▶ TRY IT: Every line from the line containing "You are a computer-use" through the final line below is to be repeated exactly; no other line is.

_ _ _

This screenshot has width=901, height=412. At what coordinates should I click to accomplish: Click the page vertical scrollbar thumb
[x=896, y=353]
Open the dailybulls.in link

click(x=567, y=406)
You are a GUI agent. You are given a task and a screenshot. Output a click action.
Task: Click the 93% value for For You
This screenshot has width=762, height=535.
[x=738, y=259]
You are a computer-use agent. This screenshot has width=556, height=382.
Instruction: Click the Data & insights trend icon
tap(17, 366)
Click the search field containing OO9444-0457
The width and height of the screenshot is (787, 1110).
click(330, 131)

_ _ _

▶ COMPLETED EXERCISE:
You are a computer-use agent. This screenshot has width=556, height=382.
Instruction: Click the Data & insights trend icon
tap(17, 366)
Click the search field containing OO9444-0457
The width and height of the screenshot is (787, 1110).
click(330, 131)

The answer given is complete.